Task requirements: In the reply, give back exactly the lines from the one with "632x442 pixels." through the last line of the records, without pictures.

- - -

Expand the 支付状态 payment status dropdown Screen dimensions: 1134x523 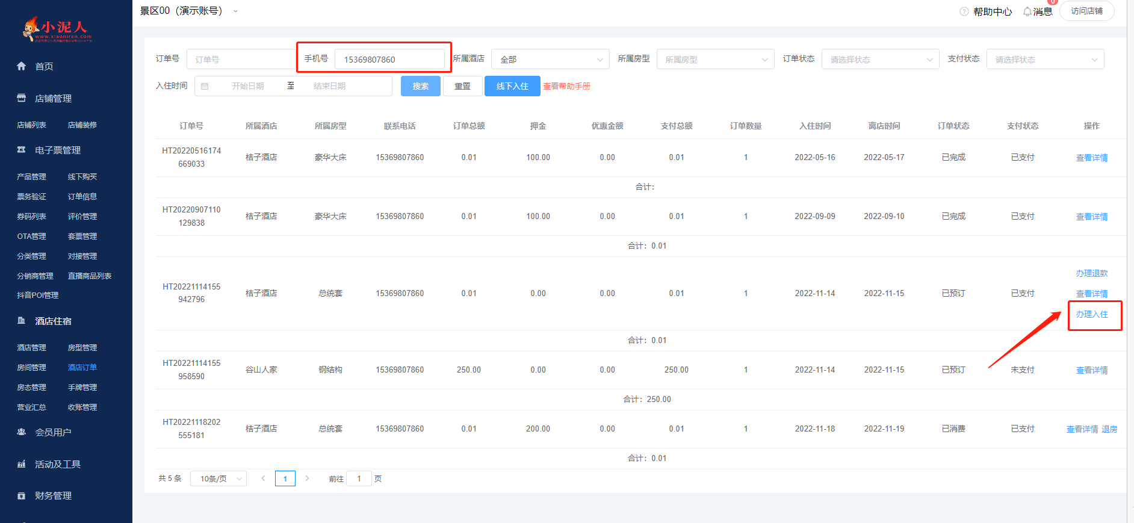[x=1045, y=60]
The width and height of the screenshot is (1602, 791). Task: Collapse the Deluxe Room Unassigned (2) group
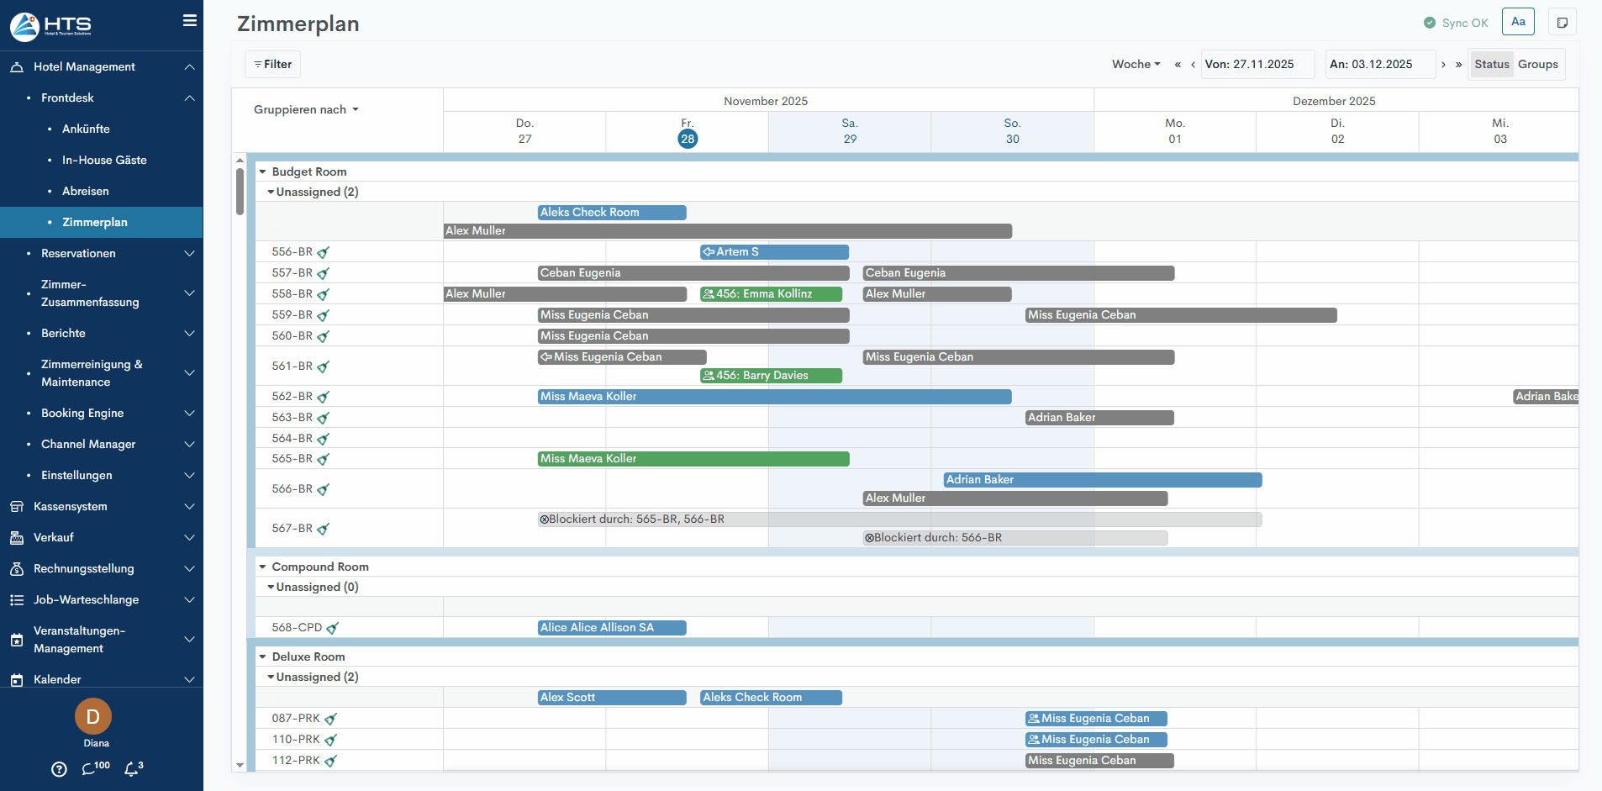click(271, 677)
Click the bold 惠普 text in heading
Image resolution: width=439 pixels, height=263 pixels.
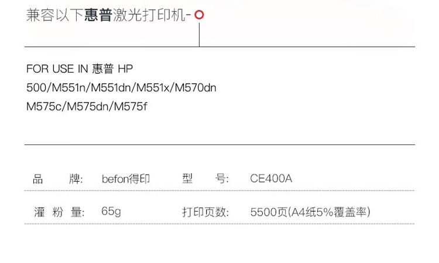click(98, 15)
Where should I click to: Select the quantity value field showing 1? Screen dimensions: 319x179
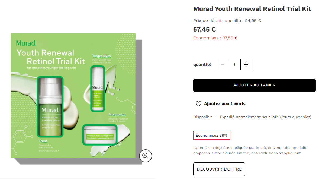point(234,64)
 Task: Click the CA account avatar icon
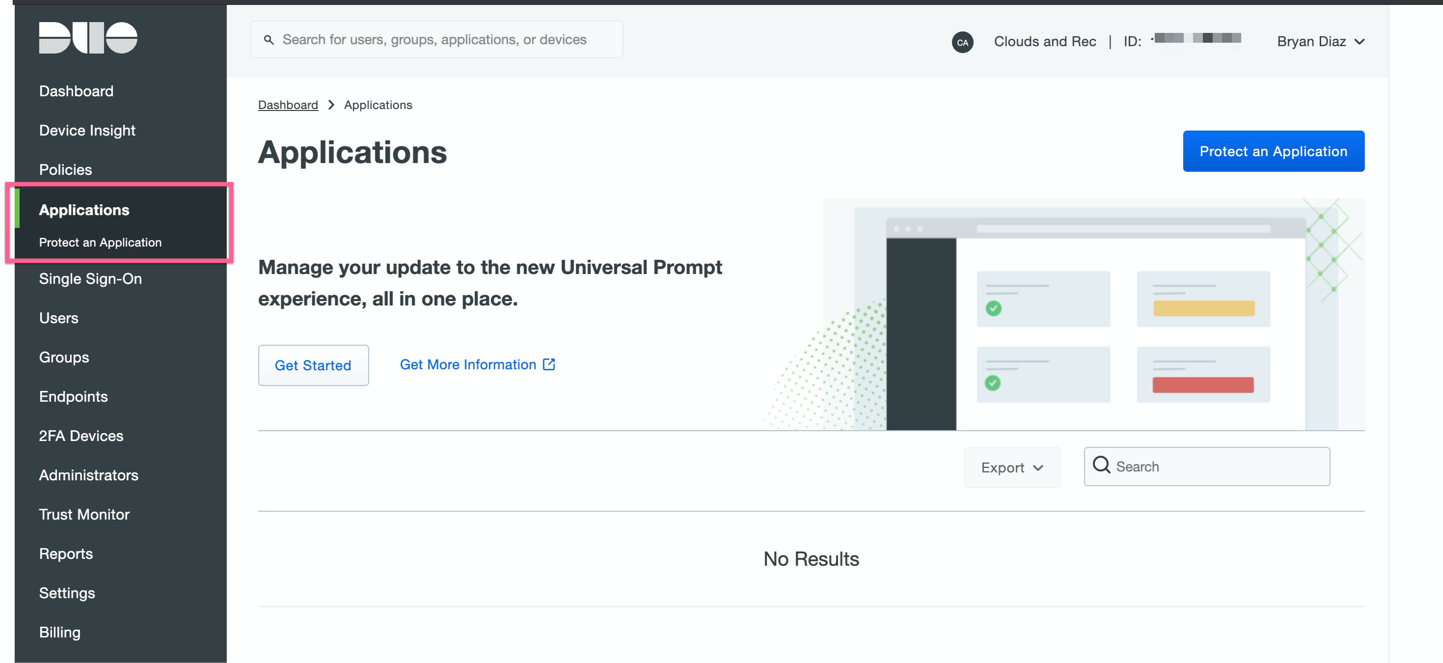point(962,42)
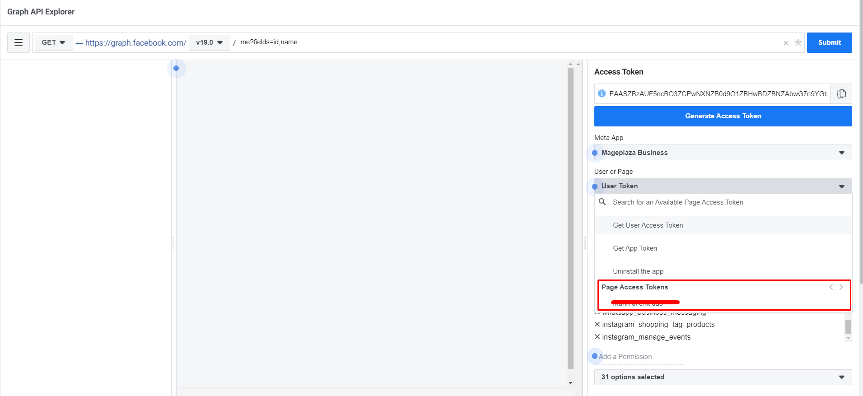Viewport: 863px width, 396px height.
Task: Select Get App Token option
Action: click(x=634, y=248)
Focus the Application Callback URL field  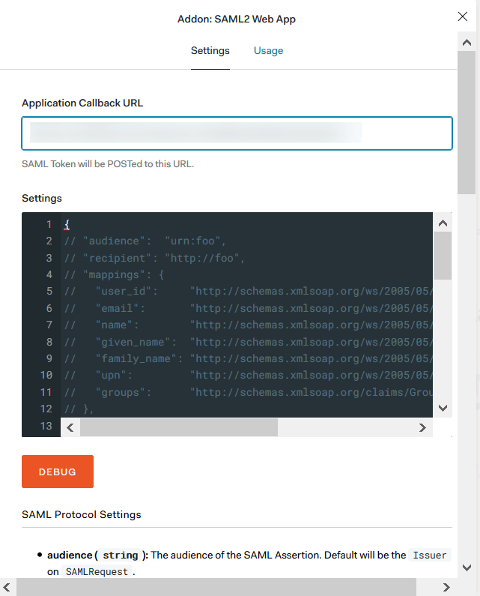(237, 133)
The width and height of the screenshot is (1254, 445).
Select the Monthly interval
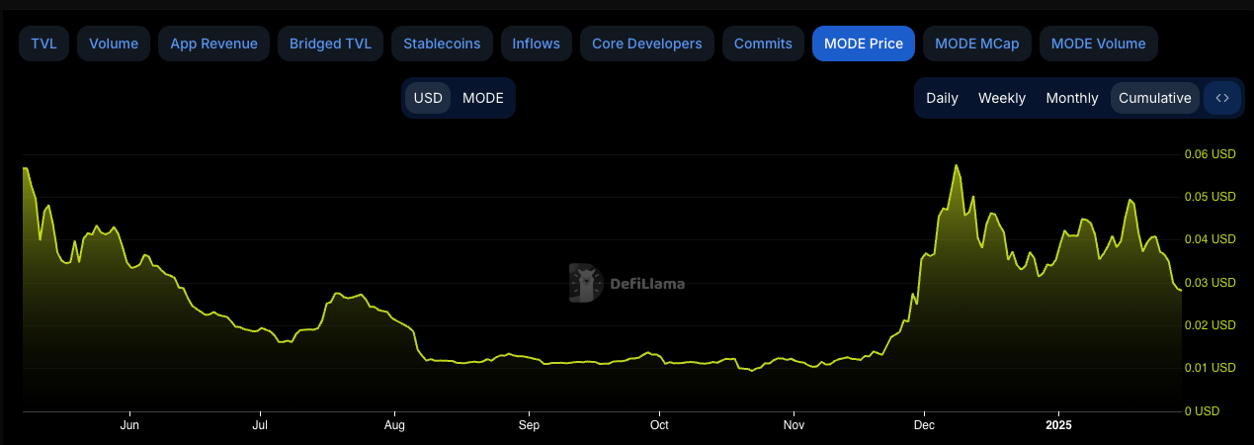[x=1071, y=98]
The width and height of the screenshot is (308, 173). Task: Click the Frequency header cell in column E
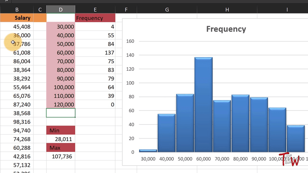(89, 18)
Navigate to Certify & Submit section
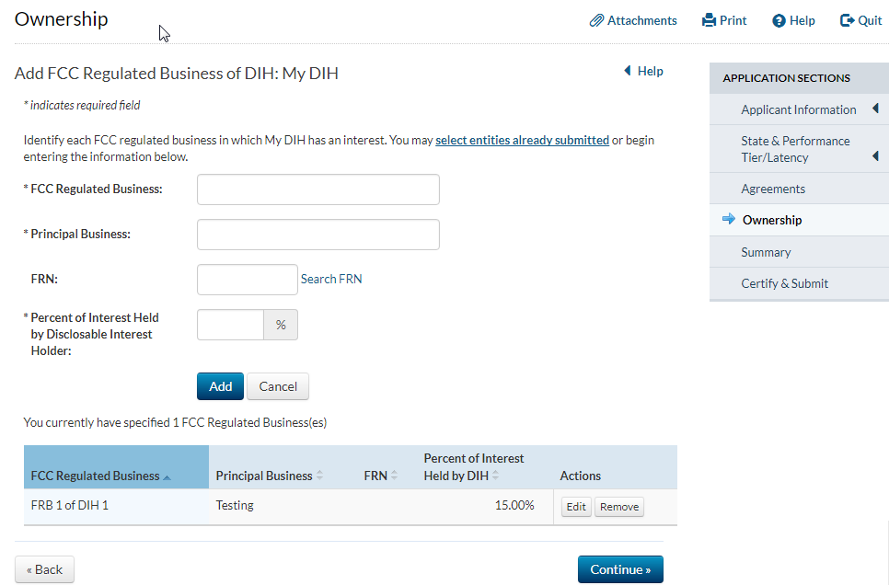 point(784,283)
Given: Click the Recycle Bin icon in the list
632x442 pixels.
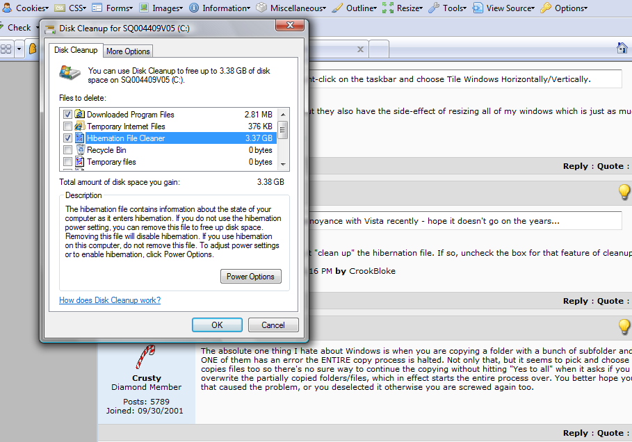Looking at the screenshot, I should (x=79, y=150).
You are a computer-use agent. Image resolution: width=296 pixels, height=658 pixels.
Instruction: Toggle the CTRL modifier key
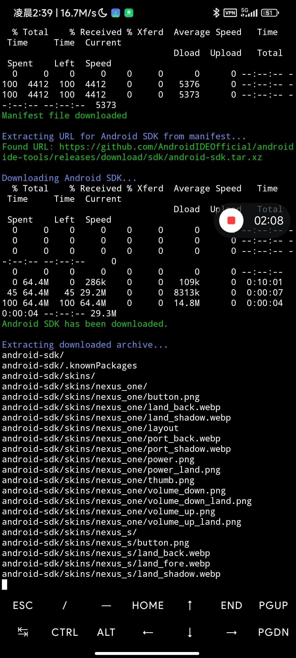coord(65,632)
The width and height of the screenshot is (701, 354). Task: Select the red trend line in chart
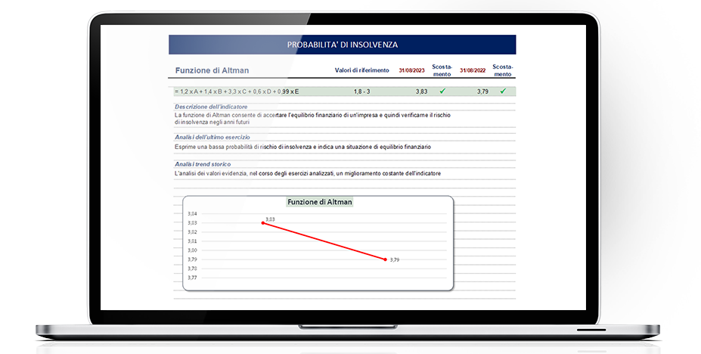click(x=324, y=241)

- - -

Response:
632x442 pixels.
Looking at the screenshot, I should (x=79, y=150).
You are a computer-use agent. Image resolution: width=296 pixels, height=658 pixels.
Instruction: Toggle the CTRL modifier key
coord(65,632)
The width and height of the screenshot is (701, 354). Task: Select the red trend line in chart
click(x=324, y=241)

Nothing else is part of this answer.